Immunolocalization of MtPT4. Laser scanning confocal microscopy images of mycorrhizal roots of M. truncatula/G. versiforme probed with MtPT4 antibodies. The MtPT4 antibodies were visualized with a secondary antibody conjugated with AlexaFluor 488. The roots were counterstained with WGA–Texas red to visualize G. versiforme. (A) and (D) WGA–Texas red staining revealing G. versiforme arbuscules. (B) and (E) Corresponding images showing green fluorescence from MtPT4 immunostaining. (C) and (F) Merged images showing both red and green fluorescence.
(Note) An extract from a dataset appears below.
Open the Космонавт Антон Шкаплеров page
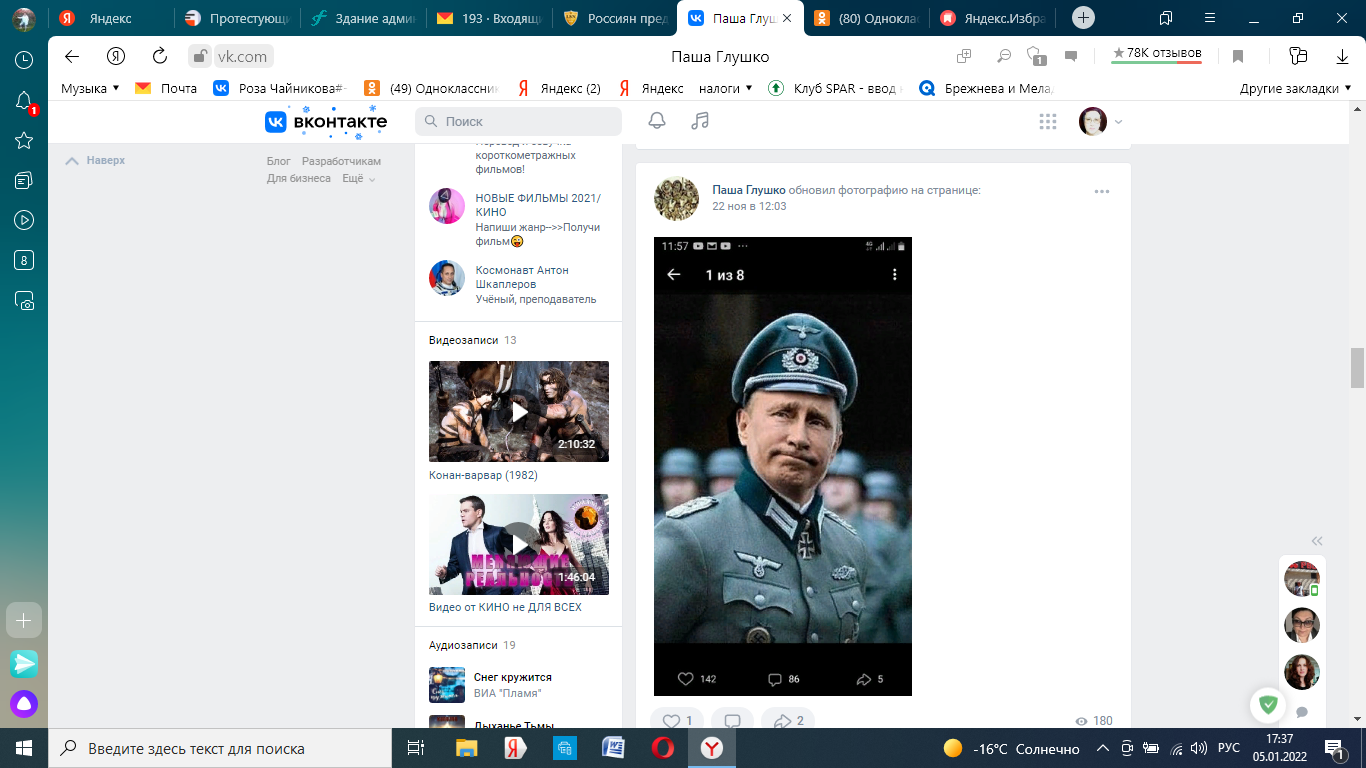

The MtPT4 signal is visible surrounding the branches of the arbuscule (arrowheads). (A) to (C) show projections of 39 optical sections taken at 0.16-μm intervals; bar = 30 μm. (D) to (F) show projections of 43 optical sections taken at 0.3 μm intervals; bar = 10 μm.

Figure 9.

Immunolocalization of MtPT4. Laser scanning confocal microscopy images of mycorrhizal roots of M. truncatula/G. versiforme probed with MtPT4 antibodies. (A), (D), (G), and (J) Red fluorescence from WGA–Texas red staining. (B), (E), and (H) Corresponding images showing green fluorescence from MtPT4 immunostaining. (C), (F), and (I) Merged images showing both red and green fluorescence. (K) Immunostaining with MtPT4 preimmune serum. (A) to (C) show a single optical section through the branches of an arbuscule; bar = 10 μm. (D) to (F) show projections of 18 optical sections taken at 0.4-μm intervals. MtPT4 signals are not detected around the very young arbuscules (ya). The MtPT4 signal is just detectable around the developing arbuscule (da). Mature arbuscules (ma) in the same area of the root are associated with strong MtPT4 immunostaining. Bar = 50 μm. (G) to (I) show projections of 22 optical sections taken at 0.3-μm intervals. The older, collapsed arbuscule (ca) does not show MtPT4 immunostaining. Punctate staining is visible surrounding the degenerating arbuscules (dga). Strong MtPT4 immunostaining is visible surrounding the mature arbuscules. Bar = 30 μm. (J) and (K) show projections of 15 optical sections taken at 0.5-μm intervals. The MtPT4 preimmune serum did not stain the arbuscules. Bar = 10 μm.